[[ WORKING DATA open ]]

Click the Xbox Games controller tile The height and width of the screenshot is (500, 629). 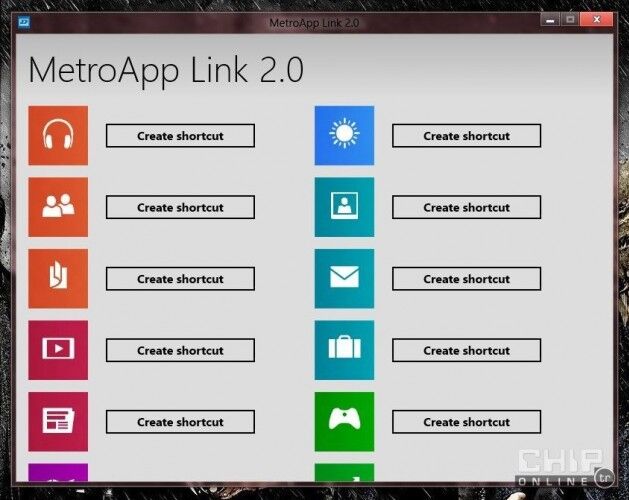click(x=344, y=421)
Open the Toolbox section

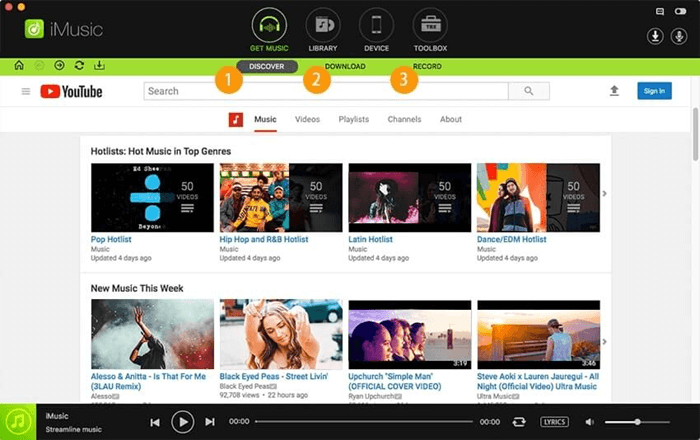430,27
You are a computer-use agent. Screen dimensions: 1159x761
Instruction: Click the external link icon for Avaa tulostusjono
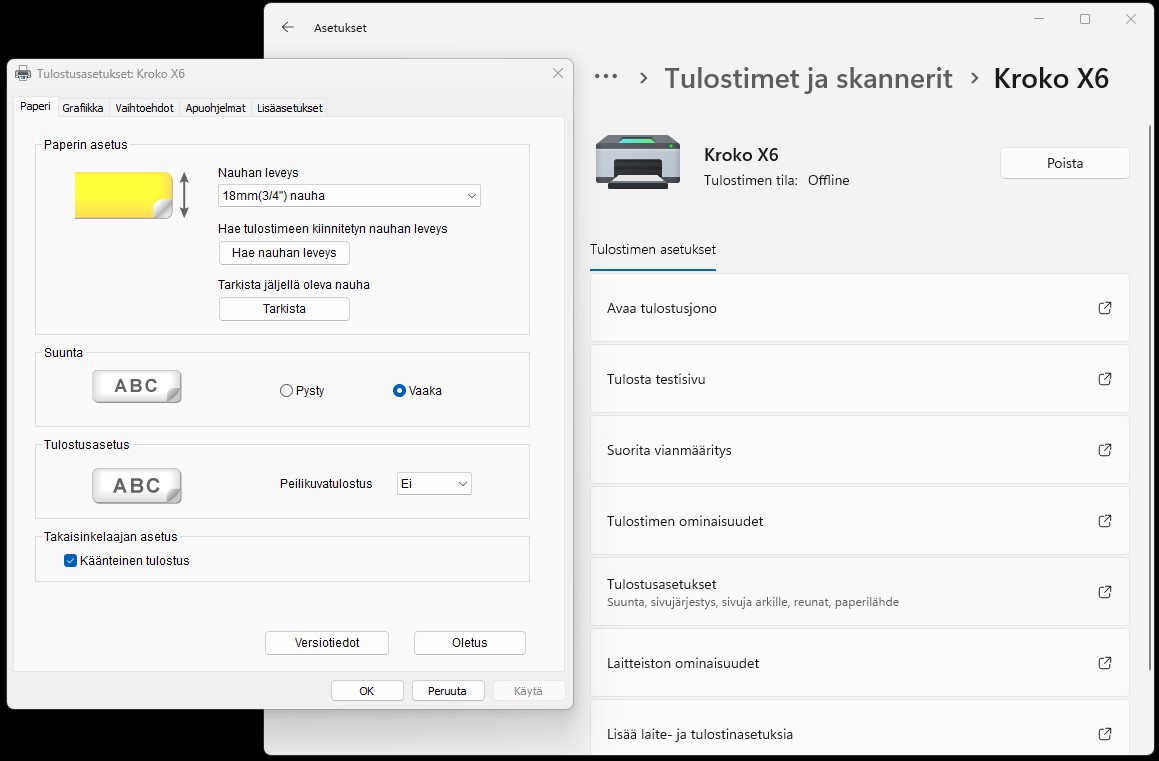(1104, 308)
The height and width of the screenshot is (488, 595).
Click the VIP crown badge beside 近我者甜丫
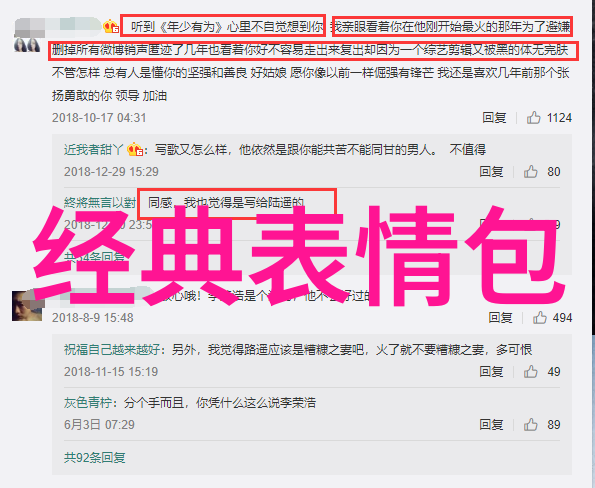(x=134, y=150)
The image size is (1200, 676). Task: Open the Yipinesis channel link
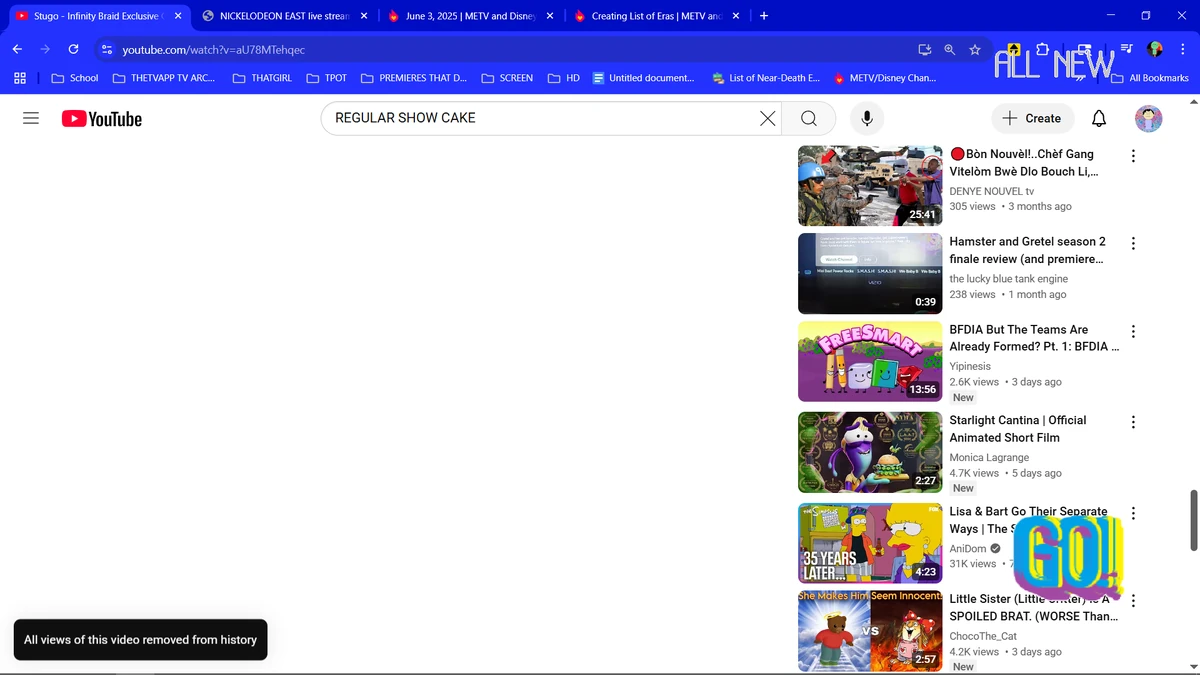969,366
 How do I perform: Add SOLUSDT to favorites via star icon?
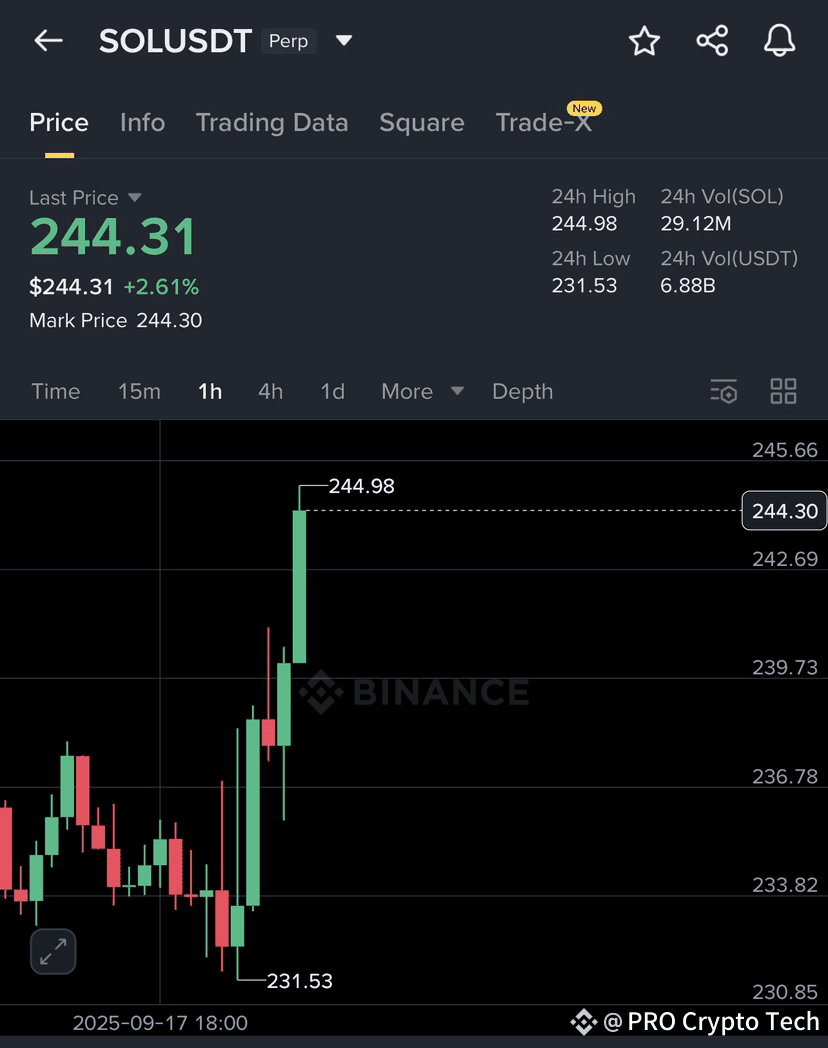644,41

[[ WORKING DATA closed ]]

## WHAT THE TASK REQUIRES
Retype only the lines from the one with "Instruction: Click the" through the final line of the entries, please, and keep the pictures out.

## RESPONSE BELOW
Instruction: Click the external link icon for Avaa tulostusjono
(1104, 308)
The height and width of the screenshot is (488, 595).
Click the VIP crown badge beside 近我者甜丫
(x=134, y=150)
The image size is (1200, 676). Task: Open the Yipinesis channel link
969,366
 How do I perform: Add SOLUSDT to favorites via star icon?
644,41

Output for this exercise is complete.